Why your query language should be explicit

A couple of days ago I was having a conversation with a developer about the product he’s working on and his experience with RethinkDB. He caught me off-guard when he mentioned that, when writing ReQL (RethinkDB’s query language), he always had a clear idea of what was going on and how the database was working as a whole. Didn’t that happened will all databases he uses? He was a Postgres guy, with a lot of SQL experience, and for him Postgres was always too complex to completely understand. If you really wanted to understand something in Postgres you had to dig into the internals. With RethinkDB, he explained to me, the queries themselves exposed a lot of the logic behind how the database works. This, perhaps counterintuitively, made using RethinkDB much easier.

So, what does it mean for your query language to be explicit?

When your database query language is explicit, the way in which you interact with the database is not only simple and approachable, but also hints at the inner workings of the database. Having your query language be explicit means that you’ve hit at exactly the right level of abstraction: not too much, but not too little. This prevents the user from having to dig into the internals of the database in order to understand how something works. This means less time debugging and reading documentation and more time writing code.

The counterpoint to this is that you do want as many abstractions as possible. You don’t want the cognitive load of having something’s that more complex. You might as well write everything in assembly! Why do we need garbage collectors anyway! Obviously, the point is to have the right level of abstraction where things are powerful, yet simple and clear.

All this might seem a little abstract, so let’s take a look at what it actually means to have an explicit database by taking a look at examining SQL and ReQL (RethinkDB’s query language) queries and showing how they’re different.

Order of Execution

In this query, we get all the users with the name ‘jorge’ are queried and then ordered in descending order by age.

SELECT * FROM users WHERE name = 'jorge' ORDER BY age;

If we wanted to dig deeper into this query, we might want to know if the “WHERE” is getting executed before the “ORDER BY”. Can we tell from the query if this is the case? No, we can’t. You’d have to look it up.

In RethinkDB, you’d write the query in the following way:

r.table('users')
 .filter({ name: 'jorge' })
 .orderBy(r.desc('age'))

Now, can you tell from the query if the users are filtered or ordered first? Yes! filter comes first. Keep in mind that you can write the query with the orderBy before the filter, since it’s up to you to decide which one you want first. Does this increase cognitive load? Yes, it does. But this is outweighed by the ability to understand how your query is being executed.

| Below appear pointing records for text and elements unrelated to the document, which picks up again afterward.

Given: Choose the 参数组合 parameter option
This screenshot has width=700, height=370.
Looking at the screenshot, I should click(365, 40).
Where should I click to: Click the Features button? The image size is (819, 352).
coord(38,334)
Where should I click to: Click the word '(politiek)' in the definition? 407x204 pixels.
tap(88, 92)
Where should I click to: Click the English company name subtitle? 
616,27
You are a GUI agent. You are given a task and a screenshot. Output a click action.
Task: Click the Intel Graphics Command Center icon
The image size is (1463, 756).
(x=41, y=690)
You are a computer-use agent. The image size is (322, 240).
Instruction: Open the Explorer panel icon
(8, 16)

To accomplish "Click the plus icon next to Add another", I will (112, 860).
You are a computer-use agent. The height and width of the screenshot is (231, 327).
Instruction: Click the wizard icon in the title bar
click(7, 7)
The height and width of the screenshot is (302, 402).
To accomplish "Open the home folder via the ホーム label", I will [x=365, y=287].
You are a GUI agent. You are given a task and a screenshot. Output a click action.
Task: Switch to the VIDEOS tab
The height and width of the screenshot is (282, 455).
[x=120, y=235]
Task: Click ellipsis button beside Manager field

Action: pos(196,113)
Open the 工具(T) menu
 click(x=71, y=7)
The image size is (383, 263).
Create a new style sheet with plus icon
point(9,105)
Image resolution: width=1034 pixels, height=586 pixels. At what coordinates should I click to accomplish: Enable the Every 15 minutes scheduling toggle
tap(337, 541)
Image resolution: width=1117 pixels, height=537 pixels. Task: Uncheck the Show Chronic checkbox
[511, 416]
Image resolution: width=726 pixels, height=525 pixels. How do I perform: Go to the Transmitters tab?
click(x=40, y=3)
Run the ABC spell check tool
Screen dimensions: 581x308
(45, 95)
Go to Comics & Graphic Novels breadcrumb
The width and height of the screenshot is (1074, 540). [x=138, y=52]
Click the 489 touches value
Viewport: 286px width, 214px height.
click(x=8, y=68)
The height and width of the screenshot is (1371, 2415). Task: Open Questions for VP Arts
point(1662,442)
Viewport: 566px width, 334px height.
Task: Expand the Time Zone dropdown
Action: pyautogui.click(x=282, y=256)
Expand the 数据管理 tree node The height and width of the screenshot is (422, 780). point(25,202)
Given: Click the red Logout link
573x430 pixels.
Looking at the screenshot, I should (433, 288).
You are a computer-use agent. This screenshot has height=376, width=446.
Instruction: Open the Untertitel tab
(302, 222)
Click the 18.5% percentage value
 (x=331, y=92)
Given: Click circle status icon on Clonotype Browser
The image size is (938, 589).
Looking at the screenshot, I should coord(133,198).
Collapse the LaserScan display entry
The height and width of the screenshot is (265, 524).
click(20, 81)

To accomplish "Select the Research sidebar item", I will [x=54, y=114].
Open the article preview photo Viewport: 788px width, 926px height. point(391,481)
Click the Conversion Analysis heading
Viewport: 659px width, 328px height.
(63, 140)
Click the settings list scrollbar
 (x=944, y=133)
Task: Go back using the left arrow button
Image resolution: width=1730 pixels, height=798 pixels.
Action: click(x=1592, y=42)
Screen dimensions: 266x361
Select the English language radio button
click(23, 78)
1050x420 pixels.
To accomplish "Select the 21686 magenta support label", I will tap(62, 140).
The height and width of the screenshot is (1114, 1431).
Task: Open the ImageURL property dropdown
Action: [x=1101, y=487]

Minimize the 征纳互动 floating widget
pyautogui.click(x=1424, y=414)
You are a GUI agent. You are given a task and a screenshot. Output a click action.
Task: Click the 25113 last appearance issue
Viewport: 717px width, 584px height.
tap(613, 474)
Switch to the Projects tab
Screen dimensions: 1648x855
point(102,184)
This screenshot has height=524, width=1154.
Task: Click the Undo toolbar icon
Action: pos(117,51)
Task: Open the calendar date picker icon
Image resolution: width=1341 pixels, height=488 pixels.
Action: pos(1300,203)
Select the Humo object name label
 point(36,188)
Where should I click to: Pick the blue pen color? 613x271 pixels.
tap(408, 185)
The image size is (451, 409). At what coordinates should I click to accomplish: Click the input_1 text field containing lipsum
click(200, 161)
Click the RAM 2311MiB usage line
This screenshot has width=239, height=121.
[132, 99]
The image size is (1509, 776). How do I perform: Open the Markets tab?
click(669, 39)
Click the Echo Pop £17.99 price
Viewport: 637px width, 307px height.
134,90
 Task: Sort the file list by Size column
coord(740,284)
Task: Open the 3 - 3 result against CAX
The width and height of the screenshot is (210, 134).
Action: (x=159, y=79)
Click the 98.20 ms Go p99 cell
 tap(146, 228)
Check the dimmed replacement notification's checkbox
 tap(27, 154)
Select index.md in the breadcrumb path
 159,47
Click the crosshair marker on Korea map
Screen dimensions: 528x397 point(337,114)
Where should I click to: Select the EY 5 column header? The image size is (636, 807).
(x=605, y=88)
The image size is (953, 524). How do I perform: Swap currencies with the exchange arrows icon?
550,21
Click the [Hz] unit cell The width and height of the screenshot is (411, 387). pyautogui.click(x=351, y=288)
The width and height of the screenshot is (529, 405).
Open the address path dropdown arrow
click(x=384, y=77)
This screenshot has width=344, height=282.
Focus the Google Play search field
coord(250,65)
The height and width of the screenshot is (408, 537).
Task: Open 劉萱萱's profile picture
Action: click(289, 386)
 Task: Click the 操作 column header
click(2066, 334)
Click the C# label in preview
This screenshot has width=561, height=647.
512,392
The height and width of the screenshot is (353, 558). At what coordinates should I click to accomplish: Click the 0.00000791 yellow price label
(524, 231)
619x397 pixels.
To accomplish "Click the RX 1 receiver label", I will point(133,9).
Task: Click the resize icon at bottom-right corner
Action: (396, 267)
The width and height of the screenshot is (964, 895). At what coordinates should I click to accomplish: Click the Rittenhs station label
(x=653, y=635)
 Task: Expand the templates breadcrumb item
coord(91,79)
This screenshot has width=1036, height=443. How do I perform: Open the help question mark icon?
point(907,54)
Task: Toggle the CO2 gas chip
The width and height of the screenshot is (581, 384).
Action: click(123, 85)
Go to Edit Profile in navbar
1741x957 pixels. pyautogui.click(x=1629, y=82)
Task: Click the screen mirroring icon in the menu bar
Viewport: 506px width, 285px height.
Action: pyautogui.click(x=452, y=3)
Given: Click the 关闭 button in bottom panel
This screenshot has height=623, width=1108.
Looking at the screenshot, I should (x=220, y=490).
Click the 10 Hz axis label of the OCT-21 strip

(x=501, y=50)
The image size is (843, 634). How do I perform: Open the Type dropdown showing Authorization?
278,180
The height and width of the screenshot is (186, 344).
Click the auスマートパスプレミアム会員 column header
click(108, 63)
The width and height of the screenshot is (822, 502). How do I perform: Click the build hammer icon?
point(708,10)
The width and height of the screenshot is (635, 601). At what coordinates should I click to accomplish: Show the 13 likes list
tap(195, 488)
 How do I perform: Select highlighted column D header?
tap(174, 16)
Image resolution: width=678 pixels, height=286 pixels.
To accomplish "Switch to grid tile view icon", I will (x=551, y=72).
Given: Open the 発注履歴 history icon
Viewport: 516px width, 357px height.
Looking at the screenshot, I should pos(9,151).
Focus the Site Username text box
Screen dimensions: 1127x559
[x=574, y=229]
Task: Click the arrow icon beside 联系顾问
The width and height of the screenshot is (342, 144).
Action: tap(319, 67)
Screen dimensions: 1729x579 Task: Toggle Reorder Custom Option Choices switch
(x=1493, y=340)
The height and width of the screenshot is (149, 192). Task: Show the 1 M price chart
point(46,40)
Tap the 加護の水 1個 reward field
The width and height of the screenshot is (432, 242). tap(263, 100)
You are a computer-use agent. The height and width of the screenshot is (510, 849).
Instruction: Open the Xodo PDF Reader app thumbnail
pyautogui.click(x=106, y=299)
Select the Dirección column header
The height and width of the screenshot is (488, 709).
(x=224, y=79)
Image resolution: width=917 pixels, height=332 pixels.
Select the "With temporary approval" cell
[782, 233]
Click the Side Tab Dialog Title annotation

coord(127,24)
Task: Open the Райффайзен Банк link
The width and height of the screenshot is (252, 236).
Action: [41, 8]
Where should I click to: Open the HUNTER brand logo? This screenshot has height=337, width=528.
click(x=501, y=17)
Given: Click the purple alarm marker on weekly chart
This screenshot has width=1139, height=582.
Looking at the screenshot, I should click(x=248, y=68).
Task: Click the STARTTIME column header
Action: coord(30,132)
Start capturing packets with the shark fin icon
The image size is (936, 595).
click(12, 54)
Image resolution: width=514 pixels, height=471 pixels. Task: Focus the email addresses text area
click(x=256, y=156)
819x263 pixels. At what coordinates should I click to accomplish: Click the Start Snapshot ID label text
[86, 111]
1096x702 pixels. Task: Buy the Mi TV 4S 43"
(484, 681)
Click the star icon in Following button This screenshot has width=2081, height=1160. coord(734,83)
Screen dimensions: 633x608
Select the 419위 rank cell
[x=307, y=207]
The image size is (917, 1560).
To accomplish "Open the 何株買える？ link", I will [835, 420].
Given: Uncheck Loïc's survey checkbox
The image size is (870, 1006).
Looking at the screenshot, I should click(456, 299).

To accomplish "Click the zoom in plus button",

There is a problem with this. Having an explicit order of execution lets the user write queries that are not performant. Let’s say the query was inveresed:

r.table('users')
 .orderBy(r.desc('age'))
 .filter({ name: 'jorge' })

This query first orders all the documents and then filters all documents with the name ‘jorge’. The problem is that, the orderBy method now has to order many more documents than before, while the filter method has to do exactly the same amount of work. But RethinkDB won’t optimize the query for you or tell you it’s wrong. It’ll just run it. It’s up to the developer to understand what’s going on and optimize accordingly. This might sound like a huge deal, but the simplicity of the language makes it easy to spot these inefficiencies and fix them accordingly.

Indexes

Let’s say we had exactly the same query we had before:

SELECT * FROM users WHERE name = 'jorge' ORDER BY age;

Can we rewrite this query in a way that will make it more efficient? Do we know if this query is using any indexes under the hood? No, not really. If we want to make this query faster, we’d need to go into the database and see if this query is using any indexes. We can do that by running the following command in our ‘users’ table and see what indexes the table has.

SHOW INDEXES IN users;

With RethinkDB, you need to explicitly set the indexes you want to use. Indexes use different operations from non-indexed operations. If we wanted to select all documents where the name property is equal to jorge, we can create the index for it and then use the getAll command for it, which takes a value and the name of an index. Hence, when you see a query you immediately know that it’s using an index and when you see a query with filter you immediately know it’s not using an index.

r.table('users')
 .getAll('jorge', { index: 'name' })
 .orderBy(r.desc('age'))

Final Thoughts

After a couple of months of learning RethinkDB and writing a lot of ReQL, I already feel more comfortable with it than I ever felt with any SQL database I used. Obviously, the time I’ve invested in it helps, but the more I think about it the more I’m convinced that RethinkDB’s explicit nature makes it easier to understand and reason about your database. Not only that, but it helps you understand how databases work in general by taking away some of the magical parts.

Most developers agree that explicit is better than implicit, so why not have a database that is also explicit about how it executes your queries?